Source information:
=== Begin Enclosure ===
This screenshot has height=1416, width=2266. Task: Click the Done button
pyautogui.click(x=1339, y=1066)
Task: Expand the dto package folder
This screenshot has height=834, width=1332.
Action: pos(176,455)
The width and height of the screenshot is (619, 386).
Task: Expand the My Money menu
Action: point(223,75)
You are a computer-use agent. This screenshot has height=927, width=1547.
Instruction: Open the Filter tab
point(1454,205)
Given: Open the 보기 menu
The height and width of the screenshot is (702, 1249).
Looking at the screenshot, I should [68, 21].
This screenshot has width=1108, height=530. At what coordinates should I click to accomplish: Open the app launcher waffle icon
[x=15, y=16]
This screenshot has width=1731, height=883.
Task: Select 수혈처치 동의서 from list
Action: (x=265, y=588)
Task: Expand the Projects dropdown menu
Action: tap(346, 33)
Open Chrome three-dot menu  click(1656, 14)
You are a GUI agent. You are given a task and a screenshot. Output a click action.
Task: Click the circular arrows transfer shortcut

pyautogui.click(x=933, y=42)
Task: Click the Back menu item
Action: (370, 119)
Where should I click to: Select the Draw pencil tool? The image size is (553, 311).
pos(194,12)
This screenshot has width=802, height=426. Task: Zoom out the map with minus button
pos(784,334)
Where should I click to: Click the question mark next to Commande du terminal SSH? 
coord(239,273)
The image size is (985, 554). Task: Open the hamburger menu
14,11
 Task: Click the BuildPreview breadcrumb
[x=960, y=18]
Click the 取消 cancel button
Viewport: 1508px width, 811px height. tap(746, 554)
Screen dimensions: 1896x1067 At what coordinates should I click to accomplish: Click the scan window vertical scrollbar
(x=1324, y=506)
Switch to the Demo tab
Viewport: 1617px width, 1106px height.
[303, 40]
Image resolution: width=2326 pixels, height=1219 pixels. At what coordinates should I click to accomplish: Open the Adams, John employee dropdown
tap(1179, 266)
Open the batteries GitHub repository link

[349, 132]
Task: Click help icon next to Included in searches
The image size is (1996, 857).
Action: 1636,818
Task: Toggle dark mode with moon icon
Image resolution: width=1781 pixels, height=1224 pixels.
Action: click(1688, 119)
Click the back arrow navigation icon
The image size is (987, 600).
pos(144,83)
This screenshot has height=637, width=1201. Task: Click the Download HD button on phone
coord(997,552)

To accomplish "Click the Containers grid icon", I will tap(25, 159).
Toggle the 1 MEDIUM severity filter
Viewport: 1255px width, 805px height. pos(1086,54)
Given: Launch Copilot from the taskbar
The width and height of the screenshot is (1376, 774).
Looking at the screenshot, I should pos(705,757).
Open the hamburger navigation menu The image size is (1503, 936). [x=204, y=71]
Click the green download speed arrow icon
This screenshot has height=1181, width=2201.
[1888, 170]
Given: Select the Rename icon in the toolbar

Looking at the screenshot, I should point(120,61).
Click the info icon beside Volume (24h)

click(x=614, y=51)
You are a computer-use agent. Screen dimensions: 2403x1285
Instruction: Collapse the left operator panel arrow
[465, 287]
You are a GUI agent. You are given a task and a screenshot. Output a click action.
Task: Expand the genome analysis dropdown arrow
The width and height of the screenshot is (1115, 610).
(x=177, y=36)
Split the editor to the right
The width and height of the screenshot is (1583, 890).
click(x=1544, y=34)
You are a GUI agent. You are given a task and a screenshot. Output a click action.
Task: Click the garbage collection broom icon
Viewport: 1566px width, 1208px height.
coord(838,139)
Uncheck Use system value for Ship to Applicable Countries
=== End Enclosure ===
Output the data once more, exactly as given.

Task response:
This screenshot has height=1416, width=2266. Task: Click the Done button
pyautogui.click(x=1339, y=1066)
Task: Expand the dto package folder
This screenshot has height=834, width=1332.
Action: pos(176,455)
The width and height of the screenshot is (619, 386).
Task: Expand the My Money menu
Action: point(223,75)
You are a computer-use agent. This screenshot has height=927, width=1547.
Instruction: Open the Filter tab
point(1454,205)
Given: Open the 보기 menu
The height and width of the screenshot is (702, 1249).
Looking at the screenshot, I should [68, 21].
This screenshot has width=1108, height=530. At what coordinates should I click to accomplish: Open the app launcher waffle icon
[x=15, y=16]
This screenshot has width=1731, height=883.
Task: Select 수혈처치 동의서 from list
Action: (x=265, y=588)
Task: Expand the Projects dropdown menu
Action: tap(346, 33)
Open Chrome three-dot menu  click(1656, 14)
You are a GUI agent. You are given a task and a screenshot. Output a click action.
Task: Click the circular arrows transfer shortcut

pyautogui.click(x=933, y=42)
Task: Click the Back menu item
Action: (370, 119)
Where should I click to: Select the Draw pencil tool? The image size is (553, 311).
pos(194,12)
This screenshot has width=802, height=426. Task: Zoom out the map with minus button
pos(784,334)
Where should I click to: Click the question mark next to Commande du terminal SSH? 
coord(239,273)
The image size is (985, 554). Task: Open the hamburger menu
14,11
 Task: Click the BuildPreview breadcrumb
[x=960, y=18]
Click the 取消 cancel button
Viewport: 1508px width, 811px height. tap(746, 554)
Screen dimensions: 1896x1067 At what coordinates should I click to accomplish: Click the scan window vertical scrollbar
(x=1324, y=506)
Switch to the Demo tab
Viewport: 1617px width, 1106px height.
[303, 40]
Image resolution: width=2326 pixels, height=1219 pixels. At what coordinates should I click to accomplish: Open the Adams, John employee dropdown
tap(1179, 266)
Open the batteries GitHub repository link

[349, 132]
Task: Click help icon next to Included in searches
The image size is (1996, 857).
Action: 1636,818
Task: Toggle dark mode with moon icon
Image resolution: width=1781 pixels, height=1224 pixels.
Action: click(1688, 119)
Click the back arrow navigation icon
The image size is (987, 600).
pos(144,83)
This screenshot has height=637, width=1201. Task: Click the Download HD button on phone
coord(997,552)

To accomplish "Click the Containers grid icon", I will tap(25, 159).
Toggle the 1 MEDIUM severity filter
Viewport: 1255px width, 805px height. pos(1086,54)
Given: Launch Copilot from the taskbar
The width and height of the screenshot is (1376, 774).
Looking at the screenshot, I should pos(705,757).
Open the hamburger navigation menu The image size is (1503, 936). [x=204, y=71]
Click the green download speed arrow icon
This screenshot has height=1181, width=2201.
[1888, 170]
Given: Select the Rename icon in the toolbar

Looking at the screenshot, I should point(120,61).
Click the info icon beside Volume (24h)

click(x=614, y=51)
You are a computer-use agent. Screen dimensions: 2403x1285
Instruction: Collapse the left operator panel arrow
[465, 287]
You are a GUI agent. You are given a task and a screenshot. Output a click action.
Task: Expand the genome analysis dropdown arrow
The width and height of the screenshot is (1115, 610).
(x=177, y=36)
Split the editor to the right
The width and height of the screenshot is (1583, 890).
click(x=1544, y=34)
You are a GUI agent. You are given a task and a screenshot. Output a click action.
Task: Click the garbage collection broom icon
Viewport: 1566px width, 1208px height.
coord(838,139)
Uncheck Use system value for Ship to Applicable Countries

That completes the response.